The mayor approved a comprehensive legislative package regulating the sale and prescription of hearing aids. Among other things, the bill stipulates that all persons selling and filling hearing aides will have to be registered within six months of the bill's effective date. Persons who prescribe hearing aids may not be in the business of selling them as well.

In addition, the legislation stipulates that home sales visits cannot be made without written consent and hearing aid dealers must give detailed receipts.

The mayor allowed to become law without his signature an emergency bill that places a 90-day moratorium on evictions from property acquired for urban renewal by the city's Redevelopment Land Agency. The mayor opposed the legislation on grounds that it would give preferential treatment to persons living in RLA-owned properties and could delay development in the city, including the planned construction of new low-and moderate-income housing.

The mayor approved emergency legislation continuing city subsidy of 10-cent Metro rides for public and parochial school students 18 and under until Aug 31 for subway fares and until Oct. 31 for bus fares.

The mayor also acted on the following continuing emergency legislation to keep in effect bills previously passed on an emergency basis (pending approval of permanent legislation) which were soon to expire:

The mayor allowed to become law without signing a second emergency bill permitting Advisory Neighborhood Commissions to choose temporary replacements to fill vacated ANC seats until the next regularly scheduled ANC election.

The mayor signed legislation altering the payment dates for insurance premiums and fee taxes. The law establishes quarterly payments instead of annual ones.

The mayor signed continuing emergency legislation setting motorcycle license fees at $21 instead of $12 and setting the price of a dealer's first tags at $53 instead and $19 for each additional tag.

Emergency acts become law immediately upon the mayor's signature and remain in effect for 90 days. All other legislation must lay over in Congress for a total of 30 days during which both Houses are in session.
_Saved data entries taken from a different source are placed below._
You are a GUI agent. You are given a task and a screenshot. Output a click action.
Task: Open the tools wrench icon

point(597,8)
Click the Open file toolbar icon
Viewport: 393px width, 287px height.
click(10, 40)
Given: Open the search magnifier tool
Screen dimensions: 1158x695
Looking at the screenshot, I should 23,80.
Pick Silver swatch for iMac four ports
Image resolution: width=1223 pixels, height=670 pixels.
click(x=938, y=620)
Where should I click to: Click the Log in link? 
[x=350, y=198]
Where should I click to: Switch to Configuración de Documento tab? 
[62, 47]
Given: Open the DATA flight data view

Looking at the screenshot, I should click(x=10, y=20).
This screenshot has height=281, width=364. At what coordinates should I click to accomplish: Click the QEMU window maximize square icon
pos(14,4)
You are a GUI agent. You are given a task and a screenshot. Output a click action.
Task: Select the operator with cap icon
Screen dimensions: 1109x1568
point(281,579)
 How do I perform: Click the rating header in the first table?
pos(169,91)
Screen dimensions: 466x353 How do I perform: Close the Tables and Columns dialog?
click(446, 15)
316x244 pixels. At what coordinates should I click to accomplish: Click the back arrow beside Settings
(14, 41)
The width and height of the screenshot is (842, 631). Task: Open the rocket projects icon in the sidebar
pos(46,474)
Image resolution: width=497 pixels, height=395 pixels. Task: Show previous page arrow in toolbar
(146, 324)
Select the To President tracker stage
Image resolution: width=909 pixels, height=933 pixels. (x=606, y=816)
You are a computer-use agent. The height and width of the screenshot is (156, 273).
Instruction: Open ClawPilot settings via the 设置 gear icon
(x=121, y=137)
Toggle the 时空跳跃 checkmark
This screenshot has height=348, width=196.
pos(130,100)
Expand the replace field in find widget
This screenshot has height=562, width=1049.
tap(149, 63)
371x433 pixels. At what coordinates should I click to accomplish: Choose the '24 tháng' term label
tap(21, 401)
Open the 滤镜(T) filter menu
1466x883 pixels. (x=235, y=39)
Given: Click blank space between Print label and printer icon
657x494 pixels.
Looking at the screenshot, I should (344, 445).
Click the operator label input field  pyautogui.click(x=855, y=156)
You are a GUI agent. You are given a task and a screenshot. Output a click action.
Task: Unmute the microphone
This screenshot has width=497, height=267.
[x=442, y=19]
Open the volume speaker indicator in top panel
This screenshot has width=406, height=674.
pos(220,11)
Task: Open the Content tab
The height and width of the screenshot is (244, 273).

That period usually lasts about two calendar months.

It was reported incorrectly in last week's District Weekly that emergency amendments to the handgun registration law, which were approved by the mayor, would permit private security firms that had not registered their weapons by the previously imposed Feb. 22 deadline additional registration time.

Under no circumstances does the revised law allow for registrationof handguns that were not registered properly before Feb. 22, 1976.